Records from a data source

++++++

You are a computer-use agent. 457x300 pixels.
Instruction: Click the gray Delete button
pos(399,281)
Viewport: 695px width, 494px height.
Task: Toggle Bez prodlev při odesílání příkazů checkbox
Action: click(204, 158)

++++++

▸ **YOUR INSTRUCTIONS**: Give back every entry exactly.

▸ **YOUR SOLUTION**:
You are a computer-use agent. 457x300 pixels.
Instruction: Click the gray Delete button
pos(399,281)
Viewport: 695px width, 494px height.
Task: Toggle Bez prodlev při odesílání příkazů checkbox
Action: click(204, 158)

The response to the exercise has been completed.